Ia juga memastikan pemerintah tidak mungkin mendistribusikan dan menggunakan vaksin COVID-19 yang bermasalah kepada masyarakat.
Sementara itu, vaksin COVID-19 yang sekarang digunakan untuk tahap kedua bagi lansia dan petugas pelayanan publik masih menggunakan vaksin produksi Sinovac yang diterima dalam keadaan setengah jadi kemudian diproses oleh Bio Farma. Menurutnya, vaksin ini baru diproduksi akhir Februari 2021 sehingga masa simpan masih cukup panjang. Ia juga menjelaskan bahwa ada perbedaan kemasan pada kedua vaksin tersebut.
Baca juga: Bebas Bea Cukai, Ini Manfaat Perjanjian Dagang Indonesia-Australia
“Kemasannya jauh berbeda, tulisannya ‘COVID-19 Vaccine’ berbeda dengan yang awal, yakni ‘SARS-COV-2 Vaccine’. Selain itu, botol vaksin ini juga lebih besar sehingga bisa disuntikkan untuk 9 sampai 11 orang,” jelasnya.
Ia pun mengimbau masyarakat agar tidak perlu khawatir terkait keamanan dan mutu vaksin.
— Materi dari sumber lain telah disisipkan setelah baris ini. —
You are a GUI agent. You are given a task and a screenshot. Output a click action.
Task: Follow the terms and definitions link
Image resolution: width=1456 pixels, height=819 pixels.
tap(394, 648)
Siti juga memastikan bahwa vaksin Sinovac produksi Bio Farma memiliki masa simpan yang cukup lama untuk vaksinasi tahap kedua.
Menanggapi banyak orang yang melakukan pengujian antibodi secara mandiri untuk menguji kadar antibodi yang muncul dalam tubuh usai penyuntikan vaksin, Siti Nadia menegaskan, pengujian antibodi secara mandiri tidak disarankan oleh pemerintah. Menurutnya, uji netralisasi yang dimaksud tidak mudah dilakukan dan sangat berisiko, karena menggunakan virus yang hidup.
Pengujian ini menjadi gold standart untuk menentukan imunogenitas dan hanya bisa dilakukan di laboratorium yang terbatas. Selain itu, sampai saat ini belum ada pengujian standar internasional yang direkomendasikan Organisasi Kesehatan Dunia (WHO) untuk memeriksa kadar antibodi pascavaksinasi. Dalam kesempatan tersebut, Siti Nadia juga mengatakan Pemerintah menunda distribusi vaksin AstraZeneca. Hal ini bukan karena kasus penggumpalan darah yang terjadi, tetapi karena prinsip kehati-hatian mengikuti arahan dari BPOM.
Berdasarkan data WHO, saat ini 17 juta orang mendapatkan vaksin AstraZeneca. Adapun, kasus penggumpalan darah yang dilaporkan sebanyak 40 kasus. Dalam hal ini, BPOM bersama Indonesian Technical Advisory Group on Immunization (ITAGI), serta para ahli tengah meninjau terkait kriteria penerima vaksin AstraZeneca apakah akan sama atau tidak dengan vaksin produksi Sinovac atau Bio Farma.